This answer to Has anyone in space beyond LEO seen or has anything photographed a non-pointer laser from Earth? shows a frame from video shot by Surveyor 7 on the Moon, looking at Earth, and specifically two lasers beams coming from Earth seen as two dots on Earth's nighttime side.
Unlike the retroreflectors left on the Moon that could be optimally oriented by the astronauts before they went home and modern landers like Insight that had inertial navigation systems and could orient themselves during landing, I don't think that the Surveyors couldn't possibly land such that the TV camera was already pointed at Earth.
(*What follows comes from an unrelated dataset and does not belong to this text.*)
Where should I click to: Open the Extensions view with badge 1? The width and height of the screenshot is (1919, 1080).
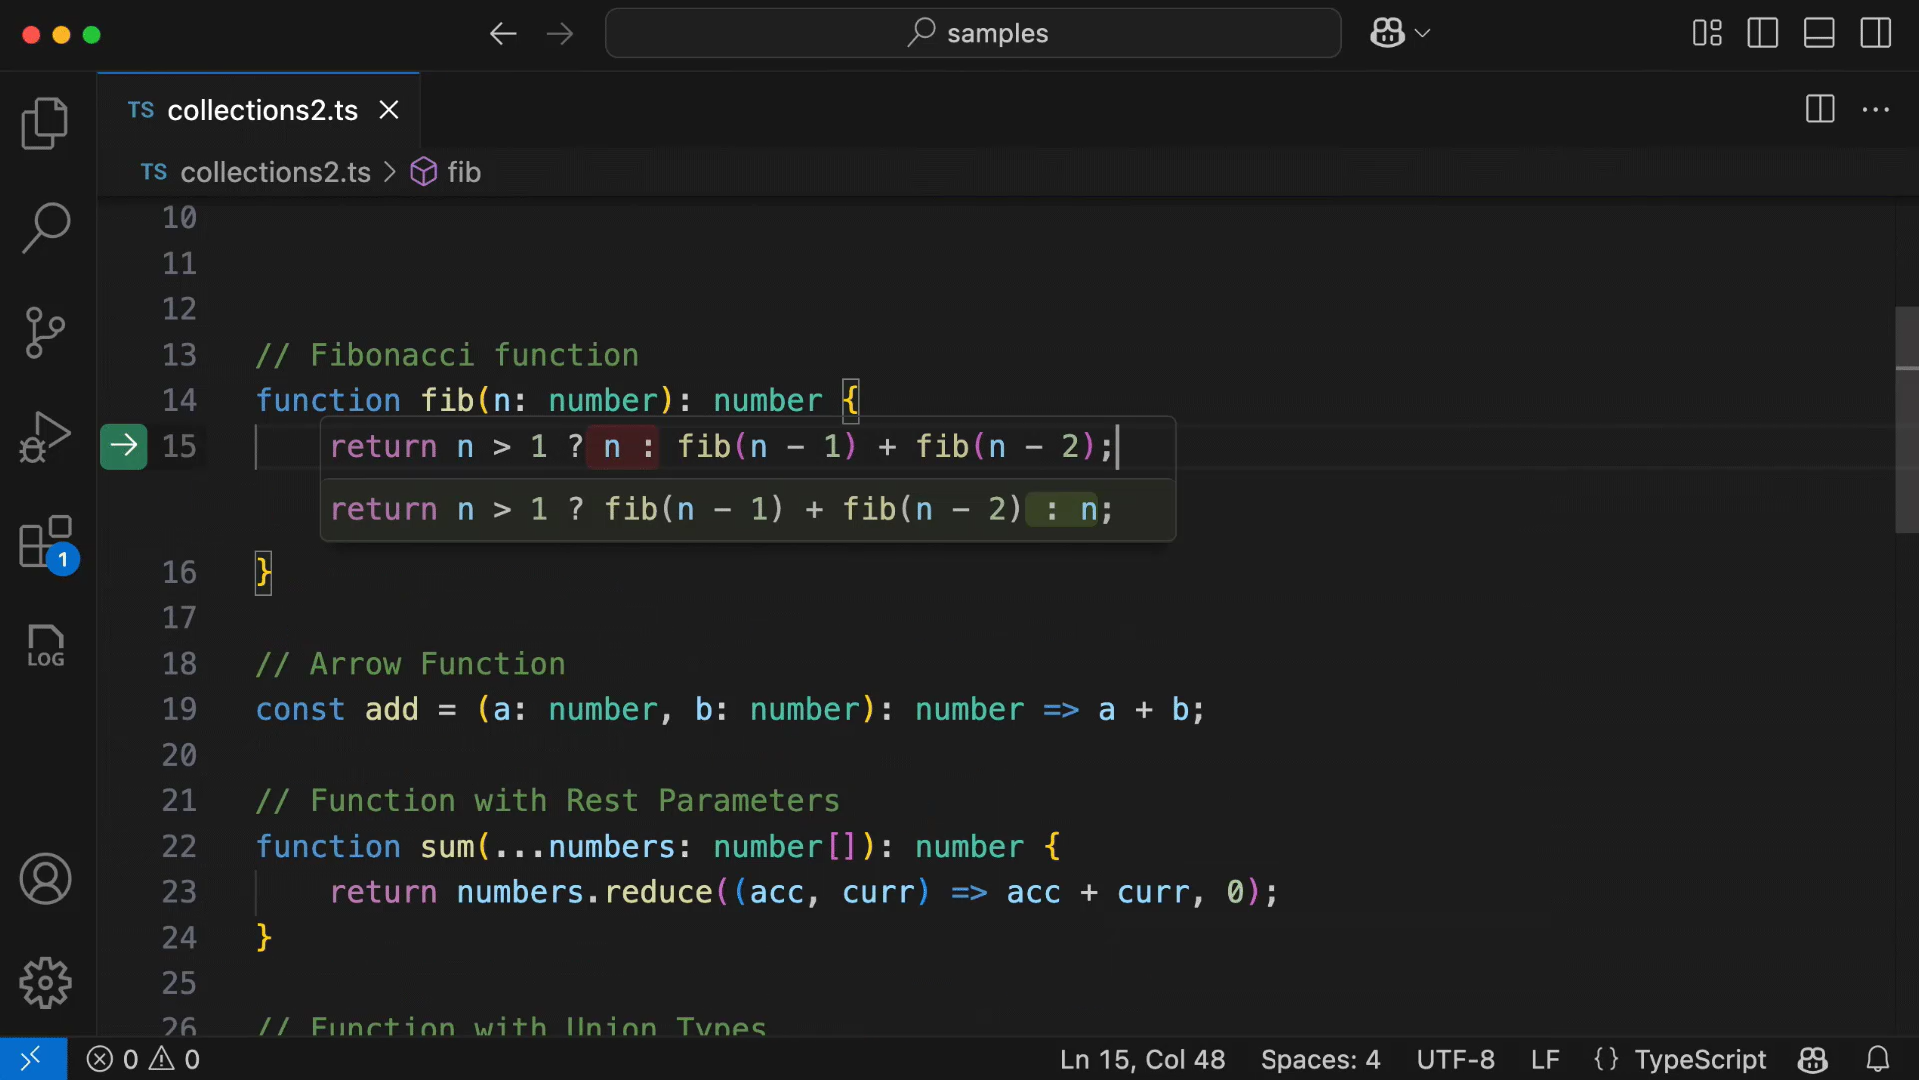45,543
So my premise is that the Surveyors probably received tilt/pan commands from Earth to move the camera around to look at various things, including the Earth.
Certainly the camera that broadcast the launch of the astronauts back off the Moon into lunar orbit was controlled by the ground.
Question: What kind of signals and encodings were used to send tilt/pan commands to early TV cameras on the Moon (up through Apollo)?
Were there digital commands like "pan left, 20 degrees" (or "for 5 seconds") or was it done with tones somehow, like a modulation at say 10 kHz would cause the camera to continue to pan left as long as it was turned on, or something else entirely?
note: I'll ask separately about the Soviet Lunokhod rovers as they were developed by a different space agency and researching the question will require different sources.